- Tasks to complete
A – Say whether each statement agrees with the court opinion below, answering yes or no and quoting the deciding words: (i) The appeal came from a district court in the Central District of California. (ii) The case was decided after oral argument. (iii) The appeals court reversed the district court's order.
B – In the court opinion below, which district judge presided in the district court?
C – Retype the part of the court opinion below starting at "the bankruptcy court’s decision" and ending at "and we affirm.".

- Selected text
•••••
Court Opinion

ID: 1037548
Source: CourtListenerOpinion
Date Created: 2013-08-13 20:06:32.169574+00
Date Added: 2024-06-11T12:46:42.136810
License: Public Domain

FILED
                           NOT FOR PUBLICATION                             AUG 13 2013

                                                                        MOLLY C. DWYER, CLERK
                    UNITED STATES COURT OF APPEALS                       U.S. COURT OF APPEALS

                            FOR THE NINTH CIRCUIT

In the Matter of: HARRINGTON                     No. 11-56831
TOOLS, INC.,
                                                 D.C. No. 2:10-cv-08005-PA
              Debtor,

                                                 MEMORANDUM*
HARRINGTON TOOLS, INC.,

              Appellant,

  v.

SUNLAND CHEMICAL AND
RESEARCH CORP., AKA Sunland
Chemical Corp.,

              Appellee.

                    Appeal from the United States District Court
                       for the Central District of California
                     Percy Anderson, District Judge, Presiding

                            Submitted August 9, 2013**
                               Pasadena, California

        *
             This disposition is not appropriate for publication and is not precedent
except as provided by 9th Cir. R. 36-3.
        **
             The panel unanimously concludes this case is suitable for decision
without oral argument. See Fed. R. App. P. 34(a)(2).
Before: SILVERMAN and WARDLAW, Circuit Judges, and GEORGE, Senior
District Judge.***

      Harrington Tools, Inc. (“HTI”) appeals the district court’s order affirming

the bankruptcy court’s decision granting Sunland Chemical & Research Corp.’s

(“Sunland”) motion for summary judgment and affirming the bankruptcy court’s

evidentiary rulings. We have jurisdiction pursuant to 28 U.S.C. §§ 158(d) and

1291, and we affirm.
•••••
Stored data:
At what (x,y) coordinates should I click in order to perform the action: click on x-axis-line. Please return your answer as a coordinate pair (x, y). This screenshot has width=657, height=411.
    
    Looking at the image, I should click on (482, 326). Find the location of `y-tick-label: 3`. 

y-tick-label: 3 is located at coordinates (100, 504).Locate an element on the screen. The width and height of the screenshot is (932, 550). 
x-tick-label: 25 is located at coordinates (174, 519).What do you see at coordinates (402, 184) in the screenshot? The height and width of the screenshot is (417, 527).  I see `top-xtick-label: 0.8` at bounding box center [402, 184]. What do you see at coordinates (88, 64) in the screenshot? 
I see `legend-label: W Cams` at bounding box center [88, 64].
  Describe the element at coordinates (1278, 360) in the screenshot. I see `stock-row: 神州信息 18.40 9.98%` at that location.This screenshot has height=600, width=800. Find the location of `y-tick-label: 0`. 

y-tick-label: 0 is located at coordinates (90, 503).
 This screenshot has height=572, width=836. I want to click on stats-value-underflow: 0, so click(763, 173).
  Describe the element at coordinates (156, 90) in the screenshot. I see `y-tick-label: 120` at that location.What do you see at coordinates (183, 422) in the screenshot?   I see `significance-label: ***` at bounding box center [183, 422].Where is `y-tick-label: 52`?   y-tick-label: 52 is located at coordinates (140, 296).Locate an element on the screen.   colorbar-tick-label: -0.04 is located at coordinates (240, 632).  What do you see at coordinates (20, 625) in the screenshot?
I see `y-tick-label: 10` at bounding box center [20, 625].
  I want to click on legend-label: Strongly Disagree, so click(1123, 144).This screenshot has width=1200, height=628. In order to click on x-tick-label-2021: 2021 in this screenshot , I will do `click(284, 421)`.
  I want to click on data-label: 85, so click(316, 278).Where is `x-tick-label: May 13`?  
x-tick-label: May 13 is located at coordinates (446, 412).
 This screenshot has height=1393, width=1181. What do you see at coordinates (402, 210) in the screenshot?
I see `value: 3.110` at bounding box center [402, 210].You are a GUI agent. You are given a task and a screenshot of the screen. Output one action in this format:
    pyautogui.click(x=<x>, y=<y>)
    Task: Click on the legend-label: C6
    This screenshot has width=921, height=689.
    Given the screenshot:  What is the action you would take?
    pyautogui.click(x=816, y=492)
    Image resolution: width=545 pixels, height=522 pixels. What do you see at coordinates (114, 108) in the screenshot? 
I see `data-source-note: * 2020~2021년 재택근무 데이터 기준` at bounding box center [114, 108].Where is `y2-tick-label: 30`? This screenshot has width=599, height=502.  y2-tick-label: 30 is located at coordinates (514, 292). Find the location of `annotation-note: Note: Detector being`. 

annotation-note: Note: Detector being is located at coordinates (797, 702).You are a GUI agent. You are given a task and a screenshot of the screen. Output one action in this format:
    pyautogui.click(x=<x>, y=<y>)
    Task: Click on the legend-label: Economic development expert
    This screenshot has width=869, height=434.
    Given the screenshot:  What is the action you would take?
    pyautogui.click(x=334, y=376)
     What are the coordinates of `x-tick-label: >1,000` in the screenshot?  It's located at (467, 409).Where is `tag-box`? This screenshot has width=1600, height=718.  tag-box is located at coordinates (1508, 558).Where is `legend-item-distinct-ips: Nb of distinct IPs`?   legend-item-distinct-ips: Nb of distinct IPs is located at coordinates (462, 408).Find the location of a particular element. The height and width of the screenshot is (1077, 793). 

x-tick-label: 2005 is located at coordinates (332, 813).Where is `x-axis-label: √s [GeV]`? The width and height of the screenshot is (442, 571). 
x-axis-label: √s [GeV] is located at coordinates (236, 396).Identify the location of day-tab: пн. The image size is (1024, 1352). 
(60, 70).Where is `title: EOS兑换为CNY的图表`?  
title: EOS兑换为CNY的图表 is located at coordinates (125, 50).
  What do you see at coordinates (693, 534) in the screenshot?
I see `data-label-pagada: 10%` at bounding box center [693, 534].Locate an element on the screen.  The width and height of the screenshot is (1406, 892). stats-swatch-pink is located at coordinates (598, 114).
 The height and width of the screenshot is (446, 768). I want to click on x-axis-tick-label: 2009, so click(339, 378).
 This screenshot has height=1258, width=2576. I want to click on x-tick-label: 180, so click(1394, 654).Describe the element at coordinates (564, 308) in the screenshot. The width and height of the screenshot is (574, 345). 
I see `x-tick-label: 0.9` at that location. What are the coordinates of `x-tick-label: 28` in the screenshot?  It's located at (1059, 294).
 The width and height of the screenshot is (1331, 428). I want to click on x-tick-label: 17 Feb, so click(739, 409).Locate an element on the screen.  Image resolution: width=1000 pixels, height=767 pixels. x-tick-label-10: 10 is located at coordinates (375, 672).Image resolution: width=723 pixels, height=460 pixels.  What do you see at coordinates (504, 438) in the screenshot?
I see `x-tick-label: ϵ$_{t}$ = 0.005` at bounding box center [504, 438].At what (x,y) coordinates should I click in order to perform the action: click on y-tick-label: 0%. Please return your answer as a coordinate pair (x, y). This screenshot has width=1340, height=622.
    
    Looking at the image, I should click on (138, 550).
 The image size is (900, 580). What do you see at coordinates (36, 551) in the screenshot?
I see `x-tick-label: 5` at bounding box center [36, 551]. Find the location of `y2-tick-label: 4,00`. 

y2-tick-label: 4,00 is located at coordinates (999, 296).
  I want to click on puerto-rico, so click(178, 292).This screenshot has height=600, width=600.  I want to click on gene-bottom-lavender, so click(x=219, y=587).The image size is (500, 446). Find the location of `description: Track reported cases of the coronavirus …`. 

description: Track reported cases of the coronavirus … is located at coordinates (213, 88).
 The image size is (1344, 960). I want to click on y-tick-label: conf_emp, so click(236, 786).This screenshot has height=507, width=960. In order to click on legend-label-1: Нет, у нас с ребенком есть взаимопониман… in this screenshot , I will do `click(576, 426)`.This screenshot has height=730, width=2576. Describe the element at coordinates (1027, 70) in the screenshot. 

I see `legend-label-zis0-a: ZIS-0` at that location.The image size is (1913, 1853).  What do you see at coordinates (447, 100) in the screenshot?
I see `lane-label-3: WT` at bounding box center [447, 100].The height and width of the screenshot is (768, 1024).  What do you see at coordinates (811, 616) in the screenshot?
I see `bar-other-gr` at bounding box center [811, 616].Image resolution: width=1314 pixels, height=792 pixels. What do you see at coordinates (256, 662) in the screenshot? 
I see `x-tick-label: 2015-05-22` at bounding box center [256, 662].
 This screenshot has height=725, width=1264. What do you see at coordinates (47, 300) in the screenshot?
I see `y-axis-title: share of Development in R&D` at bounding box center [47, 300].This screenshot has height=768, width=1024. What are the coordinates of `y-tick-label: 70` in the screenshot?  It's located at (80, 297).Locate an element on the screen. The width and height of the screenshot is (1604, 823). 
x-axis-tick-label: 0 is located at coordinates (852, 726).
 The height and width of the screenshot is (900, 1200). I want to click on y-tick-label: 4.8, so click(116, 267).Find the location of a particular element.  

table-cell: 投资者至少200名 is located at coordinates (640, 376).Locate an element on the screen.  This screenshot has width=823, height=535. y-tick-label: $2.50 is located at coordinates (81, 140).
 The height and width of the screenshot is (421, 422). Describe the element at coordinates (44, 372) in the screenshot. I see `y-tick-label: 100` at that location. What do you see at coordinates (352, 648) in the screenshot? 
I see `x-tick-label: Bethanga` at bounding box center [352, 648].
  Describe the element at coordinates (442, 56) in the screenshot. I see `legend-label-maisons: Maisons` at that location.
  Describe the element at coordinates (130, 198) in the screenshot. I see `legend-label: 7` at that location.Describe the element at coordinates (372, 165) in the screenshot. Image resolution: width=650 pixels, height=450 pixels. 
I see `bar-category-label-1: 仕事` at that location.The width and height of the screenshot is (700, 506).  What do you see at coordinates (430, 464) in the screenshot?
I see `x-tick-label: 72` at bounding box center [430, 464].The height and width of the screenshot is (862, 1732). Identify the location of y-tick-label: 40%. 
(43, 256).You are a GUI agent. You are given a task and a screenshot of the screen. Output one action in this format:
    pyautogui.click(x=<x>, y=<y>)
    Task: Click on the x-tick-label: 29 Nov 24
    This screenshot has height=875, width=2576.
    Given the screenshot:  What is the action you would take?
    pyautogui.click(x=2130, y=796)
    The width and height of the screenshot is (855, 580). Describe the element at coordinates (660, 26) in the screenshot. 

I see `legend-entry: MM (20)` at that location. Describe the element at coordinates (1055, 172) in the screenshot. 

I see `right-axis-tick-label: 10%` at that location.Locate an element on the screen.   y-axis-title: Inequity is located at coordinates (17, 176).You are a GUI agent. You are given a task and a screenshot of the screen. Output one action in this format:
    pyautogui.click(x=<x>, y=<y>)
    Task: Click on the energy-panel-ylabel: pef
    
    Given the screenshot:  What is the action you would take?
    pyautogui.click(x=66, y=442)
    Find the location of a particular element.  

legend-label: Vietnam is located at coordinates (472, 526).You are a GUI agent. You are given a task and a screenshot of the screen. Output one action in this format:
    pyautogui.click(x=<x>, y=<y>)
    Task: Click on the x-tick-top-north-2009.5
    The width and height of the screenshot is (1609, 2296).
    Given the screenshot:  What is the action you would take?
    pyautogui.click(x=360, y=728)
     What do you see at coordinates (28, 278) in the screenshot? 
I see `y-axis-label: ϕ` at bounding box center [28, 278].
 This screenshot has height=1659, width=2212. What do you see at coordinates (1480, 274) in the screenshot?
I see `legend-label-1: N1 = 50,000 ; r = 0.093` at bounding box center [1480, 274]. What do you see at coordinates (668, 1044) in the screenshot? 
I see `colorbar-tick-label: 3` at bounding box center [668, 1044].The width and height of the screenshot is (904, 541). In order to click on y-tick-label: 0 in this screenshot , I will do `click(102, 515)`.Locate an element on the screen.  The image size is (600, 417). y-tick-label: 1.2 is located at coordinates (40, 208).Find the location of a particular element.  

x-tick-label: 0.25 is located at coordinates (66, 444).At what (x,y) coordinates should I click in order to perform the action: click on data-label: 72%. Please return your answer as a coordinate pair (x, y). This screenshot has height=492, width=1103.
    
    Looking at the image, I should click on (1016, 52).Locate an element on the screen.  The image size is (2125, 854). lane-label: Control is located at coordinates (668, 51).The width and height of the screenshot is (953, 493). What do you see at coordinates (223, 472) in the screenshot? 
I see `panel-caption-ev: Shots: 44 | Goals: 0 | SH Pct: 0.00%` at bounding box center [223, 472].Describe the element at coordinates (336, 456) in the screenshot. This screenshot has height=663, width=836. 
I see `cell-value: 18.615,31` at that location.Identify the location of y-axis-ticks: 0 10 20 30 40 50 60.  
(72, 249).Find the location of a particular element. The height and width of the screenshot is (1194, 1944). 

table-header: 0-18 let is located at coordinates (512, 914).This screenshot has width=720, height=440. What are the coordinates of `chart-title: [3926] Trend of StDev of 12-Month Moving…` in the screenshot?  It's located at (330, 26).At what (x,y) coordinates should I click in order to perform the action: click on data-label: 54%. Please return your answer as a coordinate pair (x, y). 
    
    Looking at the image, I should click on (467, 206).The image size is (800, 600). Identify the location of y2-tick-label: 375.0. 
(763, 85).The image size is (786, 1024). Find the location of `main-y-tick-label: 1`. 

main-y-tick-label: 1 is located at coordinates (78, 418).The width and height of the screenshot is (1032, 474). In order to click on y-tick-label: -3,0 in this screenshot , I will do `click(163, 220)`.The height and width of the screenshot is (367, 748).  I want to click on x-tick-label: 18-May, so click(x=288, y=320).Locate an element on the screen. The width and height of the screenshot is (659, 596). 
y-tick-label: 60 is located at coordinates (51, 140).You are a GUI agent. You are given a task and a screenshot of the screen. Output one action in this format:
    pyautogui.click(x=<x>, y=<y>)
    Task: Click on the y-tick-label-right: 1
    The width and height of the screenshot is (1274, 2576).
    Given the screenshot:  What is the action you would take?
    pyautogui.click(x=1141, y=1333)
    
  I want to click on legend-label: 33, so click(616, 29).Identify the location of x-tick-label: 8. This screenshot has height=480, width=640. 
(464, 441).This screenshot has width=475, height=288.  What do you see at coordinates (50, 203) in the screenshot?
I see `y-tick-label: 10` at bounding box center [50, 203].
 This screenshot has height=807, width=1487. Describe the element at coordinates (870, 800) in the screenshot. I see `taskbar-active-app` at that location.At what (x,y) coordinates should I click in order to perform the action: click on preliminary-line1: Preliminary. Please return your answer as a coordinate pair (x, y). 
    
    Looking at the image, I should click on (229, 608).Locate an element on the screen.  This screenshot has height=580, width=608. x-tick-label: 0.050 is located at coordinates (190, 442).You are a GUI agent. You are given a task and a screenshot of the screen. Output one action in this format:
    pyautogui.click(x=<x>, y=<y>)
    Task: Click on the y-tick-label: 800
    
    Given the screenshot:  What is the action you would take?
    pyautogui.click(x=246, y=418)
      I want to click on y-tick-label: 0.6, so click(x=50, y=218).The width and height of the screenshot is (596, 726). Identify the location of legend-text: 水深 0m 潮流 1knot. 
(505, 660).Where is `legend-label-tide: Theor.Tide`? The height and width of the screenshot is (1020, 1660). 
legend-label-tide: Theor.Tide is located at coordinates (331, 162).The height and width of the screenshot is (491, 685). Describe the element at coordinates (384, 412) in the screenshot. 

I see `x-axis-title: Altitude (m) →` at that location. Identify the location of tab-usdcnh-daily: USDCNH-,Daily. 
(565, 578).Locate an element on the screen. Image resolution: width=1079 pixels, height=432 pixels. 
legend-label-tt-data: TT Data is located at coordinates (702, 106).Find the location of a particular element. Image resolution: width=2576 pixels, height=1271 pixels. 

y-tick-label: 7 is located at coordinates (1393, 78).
•••••
- Answers to the problems
A –
(i) Yes: "for the Central District of California"
(ii) No: "The panel unanimously concludes this case is suitable for decision without oral argument."
(iii) No: "and we affirm."

B – Percy Anderson.

C –
the bankruptcy court’s decision granting Sunland Chemical & Research Corp.’s

(“Sunland”) motion for summary judgment and affirming the bankruptcy court’s

evidentiary rulings. We have jurisdiction pursuant to 28 U.S.C. §§ 158(d) and

1291, and we affirm.